A noter également la venue de Pauline Cardis à Frauenfeld pour le concours du 100m U18W. Assurée par des minimas largement obtenus l’année passée, la jeune Stadiste savait toutefois qu’une qualification en demi-finales serait très compliquée, avec de nombreuses concurrentes extrêmement rapides, tel qu’une certaine Melissa Gutschmidt… Pauline termine 6e de sa série en 13″27, plus d’un dixième de sa marque de référence en 13″11 – mais elle a encore le temps. Il en va de même pour Keanu Simasotchi qui goûtait à ses premiers Championnats suisses sur le 600m U16M. Au moment de tirer un premier bilan de sa course, Keanu affichait un sourire. « J’étais assez fatigué après 300m et ça allait trop vite pour moi. J’ai essayé de crocher et rester coller derrière les autres. Mais c’est une super expérience et j’aimerais réussir à me qualifier pour la finale l’année prochaine ». Voilà qui est dit, rendez-vous pris pour le frère de la fratrie Simasotchi.

> Données brutes
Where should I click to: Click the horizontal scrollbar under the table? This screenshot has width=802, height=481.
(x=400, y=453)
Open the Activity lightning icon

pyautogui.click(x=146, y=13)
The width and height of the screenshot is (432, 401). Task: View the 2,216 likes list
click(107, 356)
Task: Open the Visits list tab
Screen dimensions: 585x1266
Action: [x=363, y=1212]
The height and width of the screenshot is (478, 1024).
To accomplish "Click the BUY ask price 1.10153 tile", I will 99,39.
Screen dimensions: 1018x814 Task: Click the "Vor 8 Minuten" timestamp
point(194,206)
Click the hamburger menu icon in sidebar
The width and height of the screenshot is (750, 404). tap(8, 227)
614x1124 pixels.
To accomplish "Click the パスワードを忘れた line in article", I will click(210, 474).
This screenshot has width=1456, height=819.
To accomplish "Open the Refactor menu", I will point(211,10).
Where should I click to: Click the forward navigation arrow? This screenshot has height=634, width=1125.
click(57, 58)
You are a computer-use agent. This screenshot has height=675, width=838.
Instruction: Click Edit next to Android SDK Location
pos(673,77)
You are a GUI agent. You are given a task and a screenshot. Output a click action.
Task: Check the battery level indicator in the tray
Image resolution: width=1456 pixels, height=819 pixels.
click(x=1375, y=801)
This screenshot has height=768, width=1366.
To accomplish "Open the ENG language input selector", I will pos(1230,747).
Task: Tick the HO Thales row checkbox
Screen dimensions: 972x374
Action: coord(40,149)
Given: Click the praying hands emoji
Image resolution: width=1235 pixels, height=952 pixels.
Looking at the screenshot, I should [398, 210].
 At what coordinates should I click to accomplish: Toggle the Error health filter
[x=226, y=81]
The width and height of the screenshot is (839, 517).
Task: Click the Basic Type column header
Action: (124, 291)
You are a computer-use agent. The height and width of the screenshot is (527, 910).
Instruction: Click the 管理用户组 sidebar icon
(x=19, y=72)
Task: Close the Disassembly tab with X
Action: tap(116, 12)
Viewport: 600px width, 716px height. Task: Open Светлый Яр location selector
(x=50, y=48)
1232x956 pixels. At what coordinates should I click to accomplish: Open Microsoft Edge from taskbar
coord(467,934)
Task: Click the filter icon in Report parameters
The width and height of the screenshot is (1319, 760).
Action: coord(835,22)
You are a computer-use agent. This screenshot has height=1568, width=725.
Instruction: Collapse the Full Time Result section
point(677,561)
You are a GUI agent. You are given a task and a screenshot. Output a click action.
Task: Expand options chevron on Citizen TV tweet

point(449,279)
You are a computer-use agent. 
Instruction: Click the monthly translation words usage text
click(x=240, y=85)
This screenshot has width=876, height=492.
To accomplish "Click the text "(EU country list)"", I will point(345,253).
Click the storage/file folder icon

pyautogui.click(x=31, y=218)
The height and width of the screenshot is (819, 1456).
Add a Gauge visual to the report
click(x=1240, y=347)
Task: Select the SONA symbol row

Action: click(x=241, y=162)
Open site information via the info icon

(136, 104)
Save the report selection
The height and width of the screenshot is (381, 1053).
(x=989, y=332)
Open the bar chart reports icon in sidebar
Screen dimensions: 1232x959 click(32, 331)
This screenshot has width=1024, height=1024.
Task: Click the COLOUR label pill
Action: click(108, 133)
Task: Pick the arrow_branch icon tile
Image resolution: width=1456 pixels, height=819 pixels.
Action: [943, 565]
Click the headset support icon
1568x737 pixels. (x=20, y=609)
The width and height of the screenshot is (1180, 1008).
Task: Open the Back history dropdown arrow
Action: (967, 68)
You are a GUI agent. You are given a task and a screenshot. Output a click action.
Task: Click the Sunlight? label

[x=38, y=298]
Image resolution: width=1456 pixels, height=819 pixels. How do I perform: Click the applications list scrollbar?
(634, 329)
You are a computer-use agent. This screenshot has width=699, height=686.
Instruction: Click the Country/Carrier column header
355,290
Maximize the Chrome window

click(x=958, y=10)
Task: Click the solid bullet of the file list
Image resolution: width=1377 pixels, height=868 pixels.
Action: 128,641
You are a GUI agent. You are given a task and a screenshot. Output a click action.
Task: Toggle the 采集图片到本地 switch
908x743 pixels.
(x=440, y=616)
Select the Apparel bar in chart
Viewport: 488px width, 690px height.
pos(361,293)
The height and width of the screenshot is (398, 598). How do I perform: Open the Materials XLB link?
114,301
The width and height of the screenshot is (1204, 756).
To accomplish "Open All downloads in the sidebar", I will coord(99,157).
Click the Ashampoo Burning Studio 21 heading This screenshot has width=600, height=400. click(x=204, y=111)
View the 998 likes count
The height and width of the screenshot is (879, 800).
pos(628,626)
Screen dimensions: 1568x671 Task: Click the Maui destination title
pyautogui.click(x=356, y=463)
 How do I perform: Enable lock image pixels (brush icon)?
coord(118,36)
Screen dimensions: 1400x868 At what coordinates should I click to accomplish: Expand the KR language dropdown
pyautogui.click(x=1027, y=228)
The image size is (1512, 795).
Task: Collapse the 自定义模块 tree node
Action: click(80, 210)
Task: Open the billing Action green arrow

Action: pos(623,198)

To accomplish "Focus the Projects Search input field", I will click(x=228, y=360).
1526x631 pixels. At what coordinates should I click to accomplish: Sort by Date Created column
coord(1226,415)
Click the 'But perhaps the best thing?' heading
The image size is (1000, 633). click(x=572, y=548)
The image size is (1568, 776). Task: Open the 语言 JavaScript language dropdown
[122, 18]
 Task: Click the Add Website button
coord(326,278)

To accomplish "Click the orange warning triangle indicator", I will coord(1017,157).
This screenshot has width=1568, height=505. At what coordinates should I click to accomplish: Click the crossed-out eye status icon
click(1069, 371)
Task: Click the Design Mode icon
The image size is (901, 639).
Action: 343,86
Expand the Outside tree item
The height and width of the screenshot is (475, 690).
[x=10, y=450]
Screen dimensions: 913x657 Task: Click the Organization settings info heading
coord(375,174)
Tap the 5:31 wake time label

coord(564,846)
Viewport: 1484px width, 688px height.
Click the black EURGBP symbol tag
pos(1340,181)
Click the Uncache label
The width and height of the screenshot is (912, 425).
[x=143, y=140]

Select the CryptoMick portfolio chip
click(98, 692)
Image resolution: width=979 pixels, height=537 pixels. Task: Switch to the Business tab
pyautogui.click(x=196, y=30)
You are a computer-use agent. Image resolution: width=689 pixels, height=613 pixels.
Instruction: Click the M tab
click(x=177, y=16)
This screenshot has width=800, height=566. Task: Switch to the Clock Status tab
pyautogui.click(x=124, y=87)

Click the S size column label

> Votre tâche
Reproduisez mot pour mot l'extrait sur les Championnats suisses, du début à la fin.

> Corrigé
A noter également la venue de Pauline Cardis à Frauenfeld pour le concours du 100m U18W. Assurée par des minimas largement obtenus l’année passée, la jeune Stadiste savait toutefois qu’une qualification en demi-finales serait très compliquée, avec de nombreuses concurrentes extrêmement rapides, tel qu’une certaine Melissa Gutschmidt… Pauline termine 6e de sa série en 13″27, plus d’un dixième de sa marque de référence en 13″11 – mais elle a encore le temps. Il en va de même pour Keanu Simasotchi qui goûtait à ses premiers Championnats suisses sur le 600m U16M. Au moment de tirer un premier bilan de sa course, Keanu affichait un sourire. « J’étais assez fatigué après 300m et ça allait trop vite pour moi. J’ai essayé de crocher et rester coller derrière les autres. Mais c’est une super expérience et j’aimerais réussir à me qualifier pour la finale l’année prochaine ». Voilà qui est dit, rendez-vous pris pour le frère de la fratrie Simasotchi.